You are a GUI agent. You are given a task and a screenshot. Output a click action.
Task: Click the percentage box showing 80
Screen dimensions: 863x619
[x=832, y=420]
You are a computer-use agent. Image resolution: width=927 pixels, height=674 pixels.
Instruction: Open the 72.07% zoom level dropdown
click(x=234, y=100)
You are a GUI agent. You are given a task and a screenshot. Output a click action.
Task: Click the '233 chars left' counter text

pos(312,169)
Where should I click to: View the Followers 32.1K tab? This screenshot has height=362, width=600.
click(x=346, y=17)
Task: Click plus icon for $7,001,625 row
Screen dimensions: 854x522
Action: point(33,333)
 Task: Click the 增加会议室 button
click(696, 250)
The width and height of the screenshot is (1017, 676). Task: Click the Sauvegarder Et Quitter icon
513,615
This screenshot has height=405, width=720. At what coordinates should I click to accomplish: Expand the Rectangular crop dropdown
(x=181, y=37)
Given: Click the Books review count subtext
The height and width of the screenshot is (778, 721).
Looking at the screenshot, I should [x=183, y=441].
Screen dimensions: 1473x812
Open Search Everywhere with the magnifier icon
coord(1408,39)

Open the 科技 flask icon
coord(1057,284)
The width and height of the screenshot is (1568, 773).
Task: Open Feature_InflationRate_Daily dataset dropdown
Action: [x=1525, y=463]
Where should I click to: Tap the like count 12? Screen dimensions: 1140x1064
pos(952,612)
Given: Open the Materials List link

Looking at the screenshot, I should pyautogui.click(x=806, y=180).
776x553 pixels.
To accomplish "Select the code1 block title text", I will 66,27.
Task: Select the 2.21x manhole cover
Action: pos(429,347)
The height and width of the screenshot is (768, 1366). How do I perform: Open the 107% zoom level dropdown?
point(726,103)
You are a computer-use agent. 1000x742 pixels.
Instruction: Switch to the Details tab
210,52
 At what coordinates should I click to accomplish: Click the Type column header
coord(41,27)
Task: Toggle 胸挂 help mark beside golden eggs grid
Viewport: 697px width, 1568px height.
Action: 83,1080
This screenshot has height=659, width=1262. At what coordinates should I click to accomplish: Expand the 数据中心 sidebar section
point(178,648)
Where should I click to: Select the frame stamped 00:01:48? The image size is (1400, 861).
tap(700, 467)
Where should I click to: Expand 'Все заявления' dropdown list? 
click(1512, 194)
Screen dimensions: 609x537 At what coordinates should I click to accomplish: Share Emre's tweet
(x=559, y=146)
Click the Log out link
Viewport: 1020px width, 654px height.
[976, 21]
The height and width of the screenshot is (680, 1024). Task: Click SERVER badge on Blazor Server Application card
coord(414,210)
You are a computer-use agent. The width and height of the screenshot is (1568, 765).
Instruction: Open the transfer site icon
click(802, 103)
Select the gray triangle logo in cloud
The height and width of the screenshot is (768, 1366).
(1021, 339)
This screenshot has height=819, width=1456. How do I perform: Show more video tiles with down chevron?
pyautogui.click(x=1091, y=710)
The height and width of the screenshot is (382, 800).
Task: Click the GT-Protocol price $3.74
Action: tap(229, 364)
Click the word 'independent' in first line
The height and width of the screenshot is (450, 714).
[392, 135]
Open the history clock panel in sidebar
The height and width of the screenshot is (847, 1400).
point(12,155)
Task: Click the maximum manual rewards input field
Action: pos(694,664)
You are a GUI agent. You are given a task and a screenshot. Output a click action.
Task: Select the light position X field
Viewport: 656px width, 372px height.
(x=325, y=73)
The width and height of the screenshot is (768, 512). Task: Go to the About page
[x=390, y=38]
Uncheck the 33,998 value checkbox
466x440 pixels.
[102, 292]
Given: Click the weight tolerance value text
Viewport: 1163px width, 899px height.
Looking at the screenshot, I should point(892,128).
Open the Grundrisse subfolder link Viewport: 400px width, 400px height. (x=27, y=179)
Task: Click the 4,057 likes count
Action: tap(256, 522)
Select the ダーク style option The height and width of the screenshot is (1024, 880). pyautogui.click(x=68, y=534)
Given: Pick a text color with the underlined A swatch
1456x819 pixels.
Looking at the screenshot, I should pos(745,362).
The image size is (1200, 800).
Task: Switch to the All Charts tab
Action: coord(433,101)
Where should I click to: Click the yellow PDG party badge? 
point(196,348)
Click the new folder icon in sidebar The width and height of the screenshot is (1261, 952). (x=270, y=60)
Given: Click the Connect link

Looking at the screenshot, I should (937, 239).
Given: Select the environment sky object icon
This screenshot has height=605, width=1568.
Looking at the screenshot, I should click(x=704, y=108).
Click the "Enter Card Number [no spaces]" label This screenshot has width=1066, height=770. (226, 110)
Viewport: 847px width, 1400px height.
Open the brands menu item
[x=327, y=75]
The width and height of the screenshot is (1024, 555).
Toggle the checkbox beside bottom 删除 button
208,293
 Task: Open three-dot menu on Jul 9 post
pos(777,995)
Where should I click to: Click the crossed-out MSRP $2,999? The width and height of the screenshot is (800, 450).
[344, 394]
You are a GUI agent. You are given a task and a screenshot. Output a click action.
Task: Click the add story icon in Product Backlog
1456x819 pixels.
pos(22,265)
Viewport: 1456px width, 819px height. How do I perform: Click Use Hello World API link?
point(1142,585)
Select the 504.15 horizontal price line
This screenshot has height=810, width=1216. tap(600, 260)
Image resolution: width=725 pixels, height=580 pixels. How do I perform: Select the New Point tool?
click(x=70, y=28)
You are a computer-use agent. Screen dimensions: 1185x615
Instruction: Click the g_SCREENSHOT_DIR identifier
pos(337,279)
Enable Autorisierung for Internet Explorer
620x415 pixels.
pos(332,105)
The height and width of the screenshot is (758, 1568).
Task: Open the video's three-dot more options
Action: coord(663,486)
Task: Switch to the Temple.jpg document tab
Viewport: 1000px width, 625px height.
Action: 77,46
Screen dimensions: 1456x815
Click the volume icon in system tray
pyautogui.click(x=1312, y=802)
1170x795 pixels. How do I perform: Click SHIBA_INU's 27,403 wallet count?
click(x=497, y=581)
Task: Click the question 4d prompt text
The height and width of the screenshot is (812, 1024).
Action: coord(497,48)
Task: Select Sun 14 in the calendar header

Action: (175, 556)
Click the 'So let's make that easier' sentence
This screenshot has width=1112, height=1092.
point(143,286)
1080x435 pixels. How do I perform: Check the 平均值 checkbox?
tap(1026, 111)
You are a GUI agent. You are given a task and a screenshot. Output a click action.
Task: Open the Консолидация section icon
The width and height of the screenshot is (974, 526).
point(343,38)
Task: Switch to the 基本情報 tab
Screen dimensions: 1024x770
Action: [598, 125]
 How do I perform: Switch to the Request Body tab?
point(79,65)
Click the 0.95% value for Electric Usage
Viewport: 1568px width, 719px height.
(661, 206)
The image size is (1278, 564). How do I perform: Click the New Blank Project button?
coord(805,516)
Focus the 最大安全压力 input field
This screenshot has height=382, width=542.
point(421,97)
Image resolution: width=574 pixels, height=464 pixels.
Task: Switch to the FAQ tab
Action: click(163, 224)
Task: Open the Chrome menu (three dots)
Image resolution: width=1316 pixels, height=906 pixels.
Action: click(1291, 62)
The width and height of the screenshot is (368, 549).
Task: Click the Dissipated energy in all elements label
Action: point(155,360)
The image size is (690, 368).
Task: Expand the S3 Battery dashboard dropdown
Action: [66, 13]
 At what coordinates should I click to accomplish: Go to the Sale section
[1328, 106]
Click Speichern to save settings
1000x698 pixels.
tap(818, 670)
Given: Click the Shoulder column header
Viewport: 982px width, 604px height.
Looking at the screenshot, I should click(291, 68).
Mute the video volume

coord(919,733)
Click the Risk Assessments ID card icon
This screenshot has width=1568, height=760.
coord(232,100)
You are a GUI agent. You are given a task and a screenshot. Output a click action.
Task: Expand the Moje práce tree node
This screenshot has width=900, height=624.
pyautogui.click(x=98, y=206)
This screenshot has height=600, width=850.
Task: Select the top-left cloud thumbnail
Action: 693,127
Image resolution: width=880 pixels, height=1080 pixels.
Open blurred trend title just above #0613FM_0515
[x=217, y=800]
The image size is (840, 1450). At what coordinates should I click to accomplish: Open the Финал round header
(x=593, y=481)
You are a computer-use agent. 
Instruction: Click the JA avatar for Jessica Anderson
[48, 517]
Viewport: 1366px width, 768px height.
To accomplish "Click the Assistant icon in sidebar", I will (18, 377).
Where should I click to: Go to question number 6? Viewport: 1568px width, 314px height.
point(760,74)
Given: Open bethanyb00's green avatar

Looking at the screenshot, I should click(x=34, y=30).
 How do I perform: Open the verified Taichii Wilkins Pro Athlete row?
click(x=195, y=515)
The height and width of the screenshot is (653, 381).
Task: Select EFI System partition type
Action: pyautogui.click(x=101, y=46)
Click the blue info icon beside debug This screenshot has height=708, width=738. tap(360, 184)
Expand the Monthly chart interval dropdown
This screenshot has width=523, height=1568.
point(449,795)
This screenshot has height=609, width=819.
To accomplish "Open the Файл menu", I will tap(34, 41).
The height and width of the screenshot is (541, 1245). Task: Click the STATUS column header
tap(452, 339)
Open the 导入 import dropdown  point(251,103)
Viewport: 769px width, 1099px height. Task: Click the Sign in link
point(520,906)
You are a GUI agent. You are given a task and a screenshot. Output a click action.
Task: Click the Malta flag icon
------------
OBJECTIVE: Put the lines of the listing from the one containing "Mute the video volume" through the one containing "Looking at the screenshot, I should click(x=34, y=30)." into a numbered list, omitting any blank lines.

OUTPUT:
1. Mute the video volume
2. coord(919,733)
3. Click the Risk Assessments ID card icon
4. This screenshot has width=1568, height=760.
5. coord(232,100)
6. You are a GUI agent. You are given a task and a screenshot. Output a click action.
7. Task: Expand the Moje práce tree node
8. This screenshot has width=900, height=624.
9. pyautogui.click(x=98, y=206)
10. This screenshot has height=600, width=850.
11. Task: Select the top-left cloud thumbnail
12. Action: 693,127
13. Image resolution: width=880 pixels, height=1080 pixels.
14. Open blurred trend title just above #0613FM_0515
15. [x=217, y=800]
16. The image size is (840, 1450). At what coordinates should I click to accomplish: Open the Финал round header
17. (x=593, y=481)
18. You are a computer-use agent. 
19. Instruction: Click the JA avatar for Jessica Anderson
20. [48, 517]
21. Viewport: 1366px width, 768px height.
22. To accomplish "Click the Assistant icon in sidebar", I will (18, 377).
23. Where should I click to: Go to question number 6? Viewport: 1568px width, 314px height.
24. point(760,74)
25. Given: Open bethanyb00's green avatar
26. Looking at the screenshot, I should click(x=34, y=30).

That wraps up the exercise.